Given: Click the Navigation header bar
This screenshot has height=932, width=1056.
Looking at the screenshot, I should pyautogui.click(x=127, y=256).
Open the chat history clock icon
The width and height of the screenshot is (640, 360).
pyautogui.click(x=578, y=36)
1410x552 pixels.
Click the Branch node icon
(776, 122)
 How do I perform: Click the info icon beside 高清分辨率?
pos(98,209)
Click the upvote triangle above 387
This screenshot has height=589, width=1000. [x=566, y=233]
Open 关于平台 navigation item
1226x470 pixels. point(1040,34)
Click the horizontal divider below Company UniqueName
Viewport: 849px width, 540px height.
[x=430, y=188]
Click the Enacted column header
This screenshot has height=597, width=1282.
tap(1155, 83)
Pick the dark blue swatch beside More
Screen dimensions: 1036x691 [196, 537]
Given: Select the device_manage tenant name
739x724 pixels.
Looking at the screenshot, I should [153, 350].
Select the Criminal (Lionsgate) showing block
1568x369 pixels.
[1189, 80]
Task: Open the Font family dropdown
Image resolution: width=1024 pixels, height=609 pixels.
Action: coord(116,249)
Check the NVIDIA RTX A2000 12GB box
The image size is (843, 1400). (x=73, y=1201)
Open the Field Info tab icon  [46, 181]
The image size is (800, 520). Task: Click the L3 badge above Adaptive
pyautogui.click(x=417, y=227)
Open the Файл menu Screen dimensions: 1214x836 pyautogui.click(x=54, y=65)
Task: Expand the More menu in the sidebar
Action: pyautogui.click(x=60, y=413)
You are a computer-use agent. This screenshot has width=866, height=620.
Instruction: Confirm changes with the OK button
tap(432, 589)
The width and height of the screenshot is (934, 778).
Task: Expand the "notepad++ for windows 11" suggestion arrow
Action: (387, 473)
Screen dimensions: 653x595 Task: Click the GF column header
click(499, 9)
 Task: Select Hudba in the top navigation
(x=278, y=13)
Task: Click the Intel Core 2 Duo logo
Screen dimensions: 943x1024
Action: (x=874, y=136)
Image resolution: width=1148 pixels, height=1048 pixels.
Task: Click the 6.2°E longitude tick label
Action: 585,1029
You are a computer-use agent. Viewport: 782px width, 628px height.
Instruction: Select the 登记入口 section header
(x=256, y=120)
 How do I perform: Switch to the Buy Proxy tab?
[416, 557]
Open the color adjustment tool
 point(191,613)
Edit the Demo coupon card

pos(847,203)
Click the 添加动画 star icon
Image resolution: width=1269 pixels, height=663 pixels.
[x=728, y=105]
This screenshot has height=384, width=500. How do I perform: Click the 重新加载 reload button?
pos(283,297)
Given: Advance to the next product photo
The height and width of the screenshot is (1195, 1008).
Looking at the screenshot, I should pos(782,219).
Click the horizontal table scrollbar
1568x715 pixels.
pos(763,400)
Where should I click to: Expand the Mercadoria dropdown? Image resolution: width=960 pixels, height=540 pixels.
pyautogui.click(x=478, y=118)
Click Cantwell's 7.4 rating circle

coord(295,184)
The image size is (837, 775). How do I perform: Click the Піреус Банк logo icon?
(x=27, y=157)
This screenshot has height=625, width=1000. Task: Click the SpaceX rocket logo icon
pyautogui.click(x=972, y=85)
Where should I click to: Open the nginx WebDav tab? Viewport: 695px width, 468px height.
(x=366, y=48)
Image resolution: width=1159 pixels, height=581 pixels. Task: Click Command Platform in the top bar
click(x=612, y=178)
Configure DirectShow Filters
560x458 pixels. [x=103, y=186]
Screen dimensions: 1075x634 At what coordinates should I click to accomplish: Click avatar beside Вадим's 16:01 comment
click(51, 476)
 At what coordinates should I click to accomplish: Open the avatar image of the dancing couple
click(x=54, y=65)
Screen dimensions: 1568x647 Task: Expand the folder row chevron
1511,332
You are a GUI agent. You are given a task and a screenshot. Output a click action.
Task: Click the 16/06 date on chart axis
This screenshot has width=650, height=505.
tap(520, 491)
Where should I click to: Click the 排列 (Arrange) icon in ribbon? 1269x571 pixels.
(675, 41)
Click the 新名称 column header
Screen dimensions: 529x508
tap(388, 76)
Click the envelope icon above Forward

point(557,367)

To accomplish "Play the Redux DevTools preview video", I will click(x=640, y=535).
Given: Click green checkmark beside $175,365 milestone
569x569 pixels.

■ Task description ■
Repeat the material word for word from its opening line up to and including the line containing "Task: Click the Intel Core 2 Duo logo".

■ Solution to this problem ■
Given: Click the Navigation header bar
This screenshot has height=932, width=1056.
Looking at the screenshot, I should pyautogui.click(x=127, y=256).
Open the chat history clock icon
The width and height of the screenshot is (640, 360).
pyautogui.click(x=578, y=36)
1410x552 pixels.
Click the Branch node icon
(776, 122)
 How do I perform: Click the info icon beside 高清分辨率?
pos(98,209)
Click the upvote triangle above 387
This screenshot has height=589, width=1000. [x=566, y=233]
Open 关于平台 navigation item
1226x470 pixels. point(1040,34)
Click the horizontal divider below Company UniqueName
Viewport: 849px width, 540px height.
[x=430, y=188]
Click the Enacted column header
This screenshot has height=597, width=1282.
tap(1155, 83)
Pick the dark blue swatch beside More
Screen dimensions: 1036x691 [196, 537]
Given: Select the device_manage tenant name
739x724 pixels.
Looking at the screenshot, I should [153, 350].
Select the Criminal (Lionsgate) showing block
1568x369 pixels.
[1189, 80]
Task: Open the Font family dropdown
Image resolution: width=1024 pixels, height=609 pixels.
Action: coord(116,249)
Check the NVIDIA RTX A2000 12GB box
The image size is (843, 1400). (x=73, y=1201)
Open the Field Info tab icon  [46, 181]
The image size is (800, 520). Task: Click the L3 badge above Adaptive
pyautogui.click(x=417, y=227)
Open the Файл menu Screen dimensions: 1214x836 pyautogui.click(x=54, y=65)
Task: Expand the More menu in the sidebar
Action: pyautogui.click(x=60, y=413)
You are a computer-use agent. This screenshot has width=866, height=620.
Instruction: Confirm changes with the OK button
tap(432, 589)
The width and height of the screenshot is (934, 778).
Task: Expand the "notepad++ for windows 11" suggestion arrow
Action: (387, 473)
Screen dimensions: 653x595 Task: Click the GF column header
click(499, 9)
 Task: Select Hudba in the top navigation
(x=278, y=13)
Task: Click the Intel Core 2 Duo logo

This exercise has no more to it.